Una de ellas repiqueteaba con las garras sobre la piedra, aburrida ya de tanta cháchara. Era de la opinión de que debían actuar, pasara lo que pasara y fueran cuales fueran las consecuencias. Odiaba quedarse mirando sin hacer nada.

—Debemos atacar —sentenció una de ellas.

Esta arpía solía hacer las veces de "líder", siempre y cuando, claro estaba, sus hermanas le dejasen. Si éstas estaban de mal humor, se le acababa el chollo.

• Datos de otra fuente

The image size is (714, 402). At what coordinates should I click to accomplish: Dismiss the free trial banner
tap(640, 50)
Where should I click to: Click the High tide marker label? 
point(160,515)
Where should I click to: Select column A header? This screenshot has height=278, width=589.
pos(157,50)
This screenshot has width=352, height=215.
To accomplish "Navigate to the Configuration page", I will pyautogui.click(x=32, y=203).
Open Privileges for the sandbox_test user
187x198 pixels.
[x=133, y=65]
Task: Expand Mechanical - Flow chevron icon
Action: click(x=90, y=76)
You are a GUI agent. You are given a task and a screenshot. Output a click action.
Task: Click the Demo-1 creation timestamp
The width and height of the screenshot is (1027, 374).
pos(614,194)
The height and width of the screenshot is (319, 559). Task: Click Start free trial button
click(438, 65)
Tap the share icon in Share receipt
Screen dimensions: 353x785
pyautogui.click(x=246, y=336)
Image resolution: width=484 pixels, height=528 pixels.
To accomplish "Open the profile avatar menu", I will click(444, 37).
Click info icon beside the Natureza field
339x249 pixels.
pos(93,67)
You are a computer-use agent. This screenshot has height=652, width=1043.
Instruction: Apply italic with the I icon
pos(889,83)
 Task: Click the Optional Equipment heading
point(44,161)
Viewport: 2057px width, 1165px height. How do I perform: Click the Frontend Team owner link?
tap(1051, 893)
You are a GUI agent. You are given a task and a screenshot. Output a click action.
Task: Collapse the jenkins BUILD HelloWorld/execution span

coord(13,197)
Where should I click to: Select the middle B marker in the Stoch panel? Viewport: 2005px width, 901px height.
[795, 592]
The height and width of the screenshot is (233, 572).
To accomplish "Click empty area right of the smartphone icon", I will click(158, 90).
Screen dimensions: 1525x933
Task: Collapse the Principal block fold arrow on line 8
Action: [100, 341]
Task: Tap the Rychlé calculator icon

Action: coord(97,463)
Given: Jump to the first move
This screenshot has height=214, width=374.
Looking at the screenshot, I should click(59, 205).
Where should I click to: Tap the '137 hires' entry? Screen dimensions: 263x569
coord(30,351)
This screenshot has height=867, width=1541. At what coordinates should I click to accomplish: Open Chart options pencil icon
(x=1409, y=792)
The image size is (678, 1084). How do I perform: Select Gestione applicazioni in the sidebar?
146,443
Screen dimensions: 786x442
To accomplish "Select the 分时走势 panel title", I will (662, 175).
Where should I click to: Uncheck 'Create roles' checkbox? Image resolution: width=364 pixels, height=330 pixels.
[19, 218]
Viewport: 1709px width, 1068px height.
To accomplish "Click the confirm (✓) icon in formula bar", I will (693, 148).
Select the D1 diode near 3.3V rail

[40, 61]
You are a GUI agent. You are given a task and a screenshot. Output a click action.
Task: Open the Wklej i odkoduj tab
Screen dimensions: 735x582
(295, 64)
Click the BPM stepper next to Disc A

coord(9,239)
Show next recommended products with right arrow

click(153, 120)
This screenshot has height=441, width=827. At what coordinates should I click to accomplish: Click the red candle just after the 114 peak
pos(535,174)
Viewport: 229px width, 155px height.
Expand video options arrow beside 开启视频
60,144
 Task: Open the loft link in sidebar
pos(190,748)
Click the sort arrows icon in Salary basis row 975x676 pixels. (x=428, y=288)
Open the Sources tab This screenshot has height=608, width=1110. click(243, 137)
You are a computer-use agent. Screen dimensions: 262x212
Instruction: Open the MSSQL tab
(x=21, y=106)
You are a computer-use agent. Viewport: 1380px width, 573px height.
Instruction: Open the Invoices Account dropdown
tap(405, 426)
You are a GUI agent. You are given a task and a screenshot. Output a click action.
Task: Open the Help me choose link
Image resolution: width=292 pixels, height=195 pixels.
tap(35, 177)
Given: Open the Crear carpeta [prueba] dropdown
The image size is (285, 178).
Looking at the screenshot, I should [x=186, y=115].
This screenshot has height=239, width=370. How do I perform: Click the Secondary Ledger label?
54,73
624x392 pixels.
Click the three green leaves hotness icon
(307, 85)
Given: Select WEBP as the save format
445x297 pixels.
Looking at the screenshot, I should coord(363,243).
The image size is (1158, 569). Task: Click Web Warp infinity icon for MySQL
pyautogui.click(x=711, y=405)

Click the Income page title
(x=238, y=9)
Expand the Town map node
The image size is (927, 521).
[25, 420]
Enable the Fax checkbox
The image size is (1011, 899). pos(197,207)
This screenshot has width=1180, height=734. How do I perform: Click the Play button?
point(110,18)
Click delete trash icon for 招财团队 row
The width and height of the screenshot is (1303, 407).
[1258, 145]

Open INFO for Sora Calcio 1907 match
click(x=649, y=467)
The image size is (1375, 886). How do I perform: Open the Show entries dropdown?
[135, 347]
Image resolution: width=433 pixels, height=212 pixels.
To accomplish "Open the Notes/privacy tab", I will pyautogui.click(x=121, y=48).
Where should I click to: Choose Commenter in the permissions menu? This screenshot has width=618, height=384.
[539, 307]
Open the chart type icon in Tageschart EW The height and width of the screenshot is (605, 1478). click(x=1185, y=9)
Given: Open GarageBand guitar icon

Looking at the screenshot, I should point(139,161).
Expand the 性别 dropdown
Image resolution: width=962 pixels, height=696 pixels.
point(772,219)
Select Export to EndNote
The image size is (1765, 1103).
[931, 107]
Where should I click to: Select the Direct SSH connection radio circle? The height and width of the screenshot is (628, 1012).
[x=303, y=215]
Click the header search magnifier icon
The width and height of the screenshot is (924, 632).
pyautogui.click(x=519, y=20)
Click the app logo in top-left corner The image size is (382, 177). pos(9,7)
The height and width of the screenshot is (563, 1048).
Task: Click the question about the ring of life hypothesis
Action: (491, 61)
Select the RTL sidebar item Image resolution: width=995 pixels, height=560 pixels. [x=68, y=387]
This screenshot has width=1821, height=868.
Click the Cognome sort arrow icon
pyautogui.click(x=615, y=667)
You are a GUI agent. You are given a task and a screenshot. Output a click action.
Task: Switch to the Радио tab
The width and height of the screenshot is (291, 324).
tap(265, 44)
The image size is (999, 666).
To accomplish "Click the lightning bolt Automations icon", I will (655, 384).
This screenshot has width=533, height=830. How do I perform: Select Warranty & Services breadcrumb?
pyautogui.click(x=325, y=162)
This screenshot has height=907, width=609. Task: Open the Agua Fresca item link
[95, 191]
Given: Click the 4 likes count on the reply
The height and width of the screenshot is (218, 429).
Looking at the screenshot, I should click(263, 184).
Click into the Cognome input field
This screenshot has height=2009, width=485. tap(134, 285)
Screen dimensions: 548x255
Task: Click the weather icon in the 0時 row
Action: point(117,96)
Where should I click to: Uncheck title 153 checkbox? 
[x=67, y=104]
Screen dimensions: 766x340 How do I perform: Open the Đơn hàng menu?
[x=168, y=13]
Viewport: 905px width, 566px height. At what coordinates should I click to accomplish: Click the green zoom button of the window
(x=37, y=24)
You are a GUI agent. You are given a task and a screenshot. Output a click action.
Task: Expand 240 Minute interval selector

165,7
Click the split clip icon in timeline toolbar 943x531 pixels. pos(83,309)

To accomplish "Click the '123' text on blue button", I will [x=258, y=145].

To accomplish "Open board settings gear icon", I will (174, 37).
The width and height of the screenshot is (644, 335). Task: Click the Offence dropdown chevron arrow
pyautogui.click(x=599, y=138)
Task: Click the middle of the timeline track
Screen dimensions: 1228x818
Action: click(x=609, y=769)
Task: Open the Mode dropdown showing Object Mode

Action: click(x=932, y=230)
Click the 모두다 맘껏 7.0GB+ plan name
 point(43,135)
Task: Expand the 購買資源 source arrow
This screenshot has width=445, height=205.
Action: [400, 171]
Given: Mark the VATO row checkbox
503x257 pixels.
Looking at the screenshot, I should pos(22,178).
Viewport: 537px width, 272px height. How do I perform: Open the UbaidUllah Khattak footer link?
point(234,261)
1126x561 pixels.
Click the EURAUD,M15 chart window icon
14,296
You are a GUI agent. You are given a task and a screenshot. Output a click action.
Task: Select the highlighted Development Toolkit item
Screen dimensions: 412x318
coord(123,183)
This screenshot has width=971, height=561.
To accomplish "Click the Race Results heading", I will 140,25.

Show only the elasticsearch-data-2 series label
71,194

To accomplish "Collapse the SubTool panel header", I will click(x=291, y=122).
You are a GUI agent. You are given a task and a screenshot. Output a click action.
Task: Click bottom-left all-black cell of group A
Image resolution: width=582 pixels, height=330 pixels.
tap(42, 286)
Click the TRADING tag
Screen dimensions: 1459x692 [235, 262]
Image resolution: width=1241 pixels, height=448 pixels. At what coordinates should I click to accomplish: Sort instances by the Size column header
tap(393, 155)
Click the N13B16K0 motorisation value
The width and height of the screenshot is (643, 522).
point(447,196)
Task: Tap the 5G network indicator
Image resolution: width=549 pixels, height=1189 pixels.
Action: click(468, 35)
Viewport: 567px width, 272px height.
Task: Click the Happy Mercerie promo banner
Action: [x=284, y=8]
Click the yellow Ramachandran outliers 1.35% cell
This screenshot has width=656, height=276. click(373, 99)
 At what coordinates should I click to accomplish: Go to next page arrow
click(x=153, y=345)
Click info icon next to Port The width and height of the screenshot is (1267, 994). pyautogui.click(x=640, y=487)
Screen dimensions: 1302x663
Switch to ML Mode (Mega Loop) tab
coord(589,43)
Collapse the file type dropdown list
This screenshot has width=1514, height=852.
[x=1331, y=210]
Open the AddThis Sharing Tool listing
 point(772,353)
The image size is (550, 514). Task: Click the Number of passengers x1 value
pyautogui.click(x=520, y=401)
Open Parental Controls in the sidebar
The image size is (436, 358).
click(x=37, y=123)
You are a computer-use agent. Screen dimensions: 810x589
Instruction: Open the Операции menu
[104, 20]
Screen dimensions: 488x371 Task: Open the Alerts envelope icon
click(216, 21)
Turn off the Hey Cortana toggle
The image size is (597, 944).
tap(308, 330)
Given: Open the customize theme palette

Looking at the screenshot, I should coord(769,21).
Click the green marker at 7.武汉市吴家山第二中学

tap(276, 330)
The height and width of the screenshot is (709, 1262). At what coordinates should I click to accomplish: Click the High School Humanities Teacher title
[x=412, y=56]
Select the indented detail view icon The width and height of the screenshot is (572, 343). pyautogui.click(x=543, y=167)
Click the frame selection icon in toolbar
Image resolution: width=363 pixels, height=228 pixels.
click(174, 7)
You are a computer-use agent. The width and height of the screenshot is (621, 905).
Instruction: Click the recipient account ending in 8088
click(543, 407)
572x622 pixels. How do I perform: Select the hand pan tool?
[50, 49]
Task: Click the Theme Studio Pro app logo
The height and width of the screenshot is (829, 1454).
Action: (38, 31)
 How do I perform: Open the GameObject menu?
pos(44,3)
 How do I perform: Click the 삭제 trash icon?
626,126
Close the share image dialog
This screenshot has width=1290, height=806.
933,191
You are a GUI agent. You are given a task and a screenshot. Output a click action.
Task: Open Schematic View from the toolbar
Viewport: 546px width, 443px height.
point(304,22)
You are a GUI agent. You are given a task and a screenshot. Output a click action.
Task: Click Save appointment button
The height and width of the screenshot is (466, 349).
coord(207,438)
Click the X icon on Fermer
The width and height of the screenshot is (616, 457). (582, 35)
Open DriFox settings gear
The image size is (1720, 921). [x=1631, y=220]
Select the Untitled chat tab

Aquel día se había dado cuenta de que sus hermanas habían amanecido especialmente aburridas, con lo cual había decidido que era un buen momento para incitarlas a pelear.

Hubo un siseo de aprobación.

—Nuestro último ataque fue hace poco —recalcó otra, mirándose las garras distraídamente.

—Precisamente por eso no se esperarán la nueva embestida —declamó orgullosa la "líder"—. Hermanas, siempre hemos esperado demasiado, siempre hemos respetado el pacto silencioso del tiempo. Pero somos arpías, somos la encarnación del mal, las hijas de Raura, ¡nosotras no respetamos nada más que a la hermandad!

La arpía sonrió para sí, pero no dejó que sus hermanas lo vieran en cuanto se pusieron a aullar y gritar como locas como respuesta a su discurso.

"Sólo hace falta mencionar la hermandad" pensó.

Era demasiado fácil incitarlas a creerse superiores, demasiado fácil moverlas a su voluntad. Por eso poco a poco iba creando una red de patrañas y batallas que tenían como único fin crear una monarquía dentro de su especie. Nunca antes se había dado, ya que las arpías nunca obedecían a nadie, pero su sueño, desde que era muy joven, había sido gobernar, y la idea de ser la primera reina de las arpías hacía que se le hiciera la boca agua con sólo pensar en ello.

Ella... primera soberana de las arpías, la que las había llevado a la gloria...

Y sólo lo podría lograr haciéndose con un amuleto. Un amuleto de los siete donados por los arcángeles que tan celosamente guardaban aquellos seres repugnantes. Las brujas se habían hecho con uno y desde entonces, prosperaban cada día más, y conseguían más y más poder. Y la bruja que finalmente había conseguido arrebatar el amuleto de las manos de sus defensores, se consideraba temida y admirada al mismo tiempo. Ella lo custodiaba y ella reinaba sobre las demás brujas.

La arpía quería eso para ella misma.

El de aquel grupo de chicos era el que les quedaba más cerca. Se denominaban a sí mismos "grupo dos", pero para ella nunca tendrían nombre.

Nunca valdrían nada, eran escoria comparados con las de su raza.

El ataque tendría lugar aquella misma noche. Los cogerían por sorpresa, los masacrarían, se harían con el amuleto y... ella se alzaría con el poder.

"Que empiece el juego..." pensó, relamiéndose.